▸ PAGE EXTRACT

Hemel Hempstead woman's blog about neurodiversity nominated for BAP award
Neurodiverse Adventures gives Amanda a chance to share her story and support others
A woman from Hemel Hempstead who created a blog about living with Neurodiversity has been nominated for an award.
Amanda Maguire, 46, from Adeyfield, is up for the Newcomer award for her blog Neurodiverse Adventures, at the BAPs Awards, which allow SEND bloggers to be recognised for their talents, tales and achievements.
Amanda's blog is about being able to connect with others, and share her story, it was also a place for her to write down her ideas around neurodiversity.
The mum of two, said: "My family are all neurodiverse, meaning that we all have different or the same neurotypes.
"I am autistic, attention differences (ADHD) and dyslexic, other members of my family are autistic with a PDA (Pathological Demand Avoidance) profile and some are neurotypical, therefore we are all neurodiverse.
"Last year, during lockdown I began to research ADHD and autism, and I came across a lady from Australia and I ended up doing her course and it was really interesting.
"I did not realise that some of the things I did were autistic.

▸ RECORD SET

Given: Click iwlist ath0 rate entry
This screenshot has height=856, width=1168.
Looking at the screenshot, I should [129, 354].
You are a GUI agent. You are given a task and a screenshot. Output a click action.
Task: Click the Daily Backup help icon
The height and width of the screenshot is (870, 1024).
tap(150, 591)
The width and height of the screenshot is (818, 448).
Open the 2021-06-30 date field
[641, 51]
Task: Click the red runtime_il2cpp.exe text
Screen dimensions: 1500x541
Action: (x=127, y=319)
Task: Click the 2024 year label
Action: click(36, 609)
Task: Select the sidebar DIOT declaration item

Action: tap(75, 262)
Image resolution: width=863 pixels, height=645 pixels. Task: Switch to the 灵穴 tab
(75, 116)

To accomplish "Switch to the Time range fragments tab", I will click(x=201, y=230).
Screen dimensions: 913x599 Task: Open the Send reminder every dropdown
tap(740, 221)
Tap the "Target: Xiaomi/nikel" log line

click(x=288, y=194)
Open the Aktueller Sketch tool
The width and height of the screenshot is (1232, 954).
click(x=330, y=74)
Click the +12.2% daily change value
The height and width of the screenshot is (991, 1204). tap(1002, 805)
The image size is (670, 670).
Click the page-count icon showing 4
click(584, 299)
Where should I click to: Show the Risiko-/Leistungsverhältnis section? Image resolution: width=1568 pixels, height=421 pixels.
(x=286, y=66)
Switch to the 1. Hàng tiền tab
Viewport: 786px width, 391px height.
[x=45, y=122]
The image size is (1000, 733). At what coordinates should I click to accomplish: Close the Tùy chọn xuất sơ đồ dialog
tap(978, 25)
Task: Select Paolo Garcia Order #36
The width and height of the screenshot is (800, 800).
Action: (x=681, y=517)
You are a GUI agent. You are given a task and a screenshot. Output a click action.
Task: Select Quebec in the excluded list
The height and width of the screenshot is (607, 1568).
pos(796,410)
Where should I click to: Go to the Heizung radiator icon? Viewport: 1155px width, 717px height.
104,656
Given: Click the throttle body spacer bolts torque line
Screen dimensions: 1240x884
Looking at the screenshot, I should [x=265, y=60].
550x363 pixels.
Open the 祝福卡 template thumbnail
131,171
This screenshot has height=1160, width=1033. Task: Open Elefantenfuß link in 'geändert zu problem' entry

▸ WHAT THE TASK REQUIRES
Give the part of the neurodiversity blog article that opens with "Hemel Hempstead woman's" and closes with "for an award." again, swapping "Hemel Hempstead" for "Watford".

▸ SOLUTION FOR THIS PROBLEM
Watford woman's blog about neurodiversity nominated for BAP award
Neurodiverse Adventures gives Amanda a chance to share her story and support others
A woman from Watford who created a blog about living with Neurodiversity has been nominated for an award.